DIY: Driftwood Hurricane


In preparing for our move into the new house, I've already started pinning and shopping for things to help build up each room. A few weeks ago, I ordered this amazing driftwood hurricane that was on sale at Anthropologie for $10. I thought it would look perfect in our living room with all of the other textures and neutrals I'm using, plus it's nautical and can I really say no to anything shore-related?

The rest of my order shipped like normal, and I noticed the hurricane was missing from the box. To my dismay, I had an email waiting for me saying that they were no longer in stock, SORRY, do not pass go, do not collect two hundred dollars. Naturally I was upset, but it was time for plan B - DIY!

I actually think it worked out for the best, I'm not only really happy with the result, but now I have TWO that are made with driftwood from our very own Lake Erie shore. Even better. And the cost was pretty similar, if not less since my wood was free—thank you, Great Lakes.

So here's what you'll need to make one:

30 or so pieces of driftwood (go comb your local beach, if you can!)
Bleach
A bucket
Newspaper
A glass candle holder (this one was about 4x8," from a craft store)
Hot glue gun and glue
A votive candle (or larger)

To do it:

1) Gather your driftwood and place in a bucket. Fill the bucket with water (or use a strainer) and rinse the driftwood 3-4 times just to remove any sediment. Fill with water for a final time (so the driftwood is totally under water) and add 1/2 cup or so of bleach. Allow the wood to soak for 24 hours - this will kill any bacteria or creatures living in there - ew. Chances are the wood will lighten in color, so if you would like to retain more of the original color, use less bleach or shorten the amount of soaking time. I soaked mine for 24 hours and it lightened up to this nice sun-bleached color.

2) After the wood has soaked, rinse it, and lay out flat on newspaper to dry. You can leave it out on a porch or somewhere in the sun to make this go quicker. I let mine dry overnight and it was fine.

3) Now the fun starts - heat up your glue gun, and get to stickin'. You can glue the wood pieces in any manner you want, the more organic, the better. I set down a base layer to cover most of the candle holder, then layered some of the funkier/more textural pieces on top—this will create a nice depth. Try not to fill every little space, either, since the open spaces will allow the candlelight to escape. It's truly like putting a puzzle together. Just lay all your wood out in front of you and try different pieces until you get the design that you want. 

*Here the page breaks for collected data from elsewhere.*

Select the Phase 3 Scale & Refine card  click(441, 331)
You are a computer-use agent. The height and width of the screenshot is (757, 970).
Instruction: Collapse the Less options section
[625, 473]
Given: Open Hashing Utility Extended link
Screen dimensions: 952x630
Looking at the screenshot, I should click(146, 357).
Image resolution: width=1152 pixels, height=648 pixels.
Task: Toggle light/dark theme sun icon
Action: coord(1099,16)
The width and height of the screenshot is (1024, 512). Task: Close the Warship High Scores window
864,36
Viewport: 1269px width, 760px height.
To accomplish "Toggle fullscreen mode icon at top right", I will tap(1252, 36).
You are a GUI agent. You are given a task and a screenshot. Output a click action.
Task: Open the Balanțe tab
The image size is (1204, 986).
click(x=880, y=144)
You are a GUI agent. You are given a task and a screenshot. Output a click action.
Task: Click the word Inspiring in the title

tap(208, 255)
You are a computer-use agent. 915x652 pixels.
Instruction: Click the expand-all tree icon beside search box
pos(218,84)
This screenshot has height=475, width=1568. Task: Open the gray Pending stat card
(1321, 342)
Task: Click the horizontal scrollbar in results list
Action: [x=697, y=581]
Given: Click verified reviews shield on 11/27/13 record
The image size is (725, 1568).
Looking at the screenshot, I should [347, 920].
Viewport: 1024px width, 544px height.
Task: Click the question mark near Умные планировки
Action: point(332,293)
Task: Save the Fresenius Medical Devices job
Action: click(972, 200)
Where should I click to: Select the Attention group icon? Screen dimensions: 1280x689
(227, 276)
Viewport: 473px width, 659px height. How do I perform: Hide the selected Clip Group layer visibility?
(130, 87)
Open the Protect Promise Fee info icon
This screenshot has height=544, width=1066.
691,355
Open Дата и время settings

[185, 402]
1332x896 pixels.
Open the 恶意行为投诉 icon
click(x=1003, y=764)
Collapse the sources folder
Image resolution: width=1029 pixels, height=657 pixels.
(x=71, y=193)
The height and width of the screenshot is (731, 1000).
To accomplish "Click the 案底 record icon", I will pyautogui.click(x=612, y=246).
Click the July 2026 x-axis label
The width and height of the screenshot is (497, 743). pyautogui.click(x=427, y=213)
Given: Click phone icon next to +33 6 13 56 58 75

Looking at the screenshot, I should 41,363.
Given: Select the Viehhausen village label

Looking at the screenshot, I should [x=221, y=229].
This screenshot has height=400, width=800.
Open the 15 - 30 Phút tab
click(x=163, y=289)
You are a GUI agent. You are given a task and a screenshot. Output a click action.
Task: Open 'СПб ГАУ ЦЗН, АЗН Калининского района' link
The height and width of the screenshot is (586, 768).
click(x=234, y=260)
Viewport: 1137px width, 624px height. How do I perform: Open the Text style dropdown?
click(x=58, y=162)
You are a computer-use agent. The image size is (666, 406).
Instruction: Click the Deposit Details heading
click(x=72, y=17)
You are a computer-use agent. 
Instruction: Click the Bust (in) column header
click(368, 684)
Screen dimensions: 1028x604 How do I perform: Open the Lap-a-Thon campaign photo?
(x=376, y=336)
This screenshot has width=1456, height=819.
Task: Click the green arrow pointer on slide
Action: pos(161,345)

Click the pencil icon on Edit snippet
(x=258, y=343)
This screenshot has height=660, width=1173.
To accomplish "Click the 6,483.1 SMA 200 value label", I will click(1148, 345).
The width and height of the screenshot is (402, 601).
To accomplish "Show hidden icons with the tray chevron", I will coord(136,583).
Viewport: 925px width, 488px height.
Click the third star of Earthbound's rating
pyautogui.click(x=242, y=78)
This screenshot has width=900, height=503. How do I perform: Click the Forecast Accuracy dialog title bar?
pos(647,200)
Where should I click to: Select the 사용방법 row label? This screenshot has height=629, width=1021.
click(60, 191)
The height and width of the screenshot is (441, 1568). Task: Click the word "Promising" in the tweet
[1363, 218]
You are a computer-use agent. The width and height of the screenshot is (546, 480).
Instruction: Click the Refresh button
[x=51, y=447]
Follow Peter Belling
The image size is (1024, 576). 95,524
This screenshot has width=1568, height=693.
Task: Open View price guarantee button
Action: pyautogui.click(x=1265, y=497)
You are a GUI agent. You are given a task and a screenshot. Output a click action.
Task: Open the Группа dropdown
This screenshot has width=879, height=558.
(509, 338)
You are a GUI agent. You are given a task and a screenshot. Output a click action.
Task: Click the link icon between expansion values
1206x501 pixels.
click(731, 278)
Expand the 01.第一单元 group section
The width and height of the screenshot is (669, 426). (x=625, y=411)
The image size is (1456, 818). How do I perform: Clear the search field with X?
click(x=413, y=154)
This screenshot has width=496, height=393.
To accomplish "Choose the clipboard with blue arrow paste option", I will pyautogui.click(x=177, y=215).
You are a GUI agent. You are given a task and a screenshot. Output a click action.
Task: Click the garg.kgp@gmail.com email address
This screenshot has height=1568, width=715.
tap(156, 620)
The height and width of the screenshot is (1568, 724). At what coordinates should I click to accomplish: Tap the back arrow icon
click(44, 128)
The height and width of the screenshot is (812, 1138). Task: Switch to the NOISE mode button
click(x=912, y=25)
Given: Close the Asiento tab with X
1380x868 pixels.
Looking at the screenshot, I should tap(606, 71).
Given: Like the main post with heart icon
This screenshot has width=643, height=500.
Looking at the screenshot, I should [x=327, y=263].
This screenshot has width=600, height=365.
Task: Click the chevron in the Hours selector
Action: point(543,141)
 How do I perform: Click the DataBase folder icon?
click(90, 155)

*Tip: Since the wood shapes are never straight/perfect, try lining the piece up before you adhere it, and only place glue where the wood will touch the glass. Chances are it's not going to glue perfectly flat on the glass. Hold it briefly until the glue cools so it stays in place. The nice thing about hot glue is that you can also almost use it to 'caulk' between pieces if they're not sticking quite right.


And there you have it!


View of the layers from the top.


When lit, these set off such interesting shapes on the wall and give warmth to the room. I can't wait to light these as summer winds down into the fall. Plus, they look great unlit. This was such an easy DIY, I'm actually glad I ended up making my own, especially with the wealth of driftwood just laying around in our own backyard. Let me know if you guys try this, I would love to see pictures, as they all come out so differently!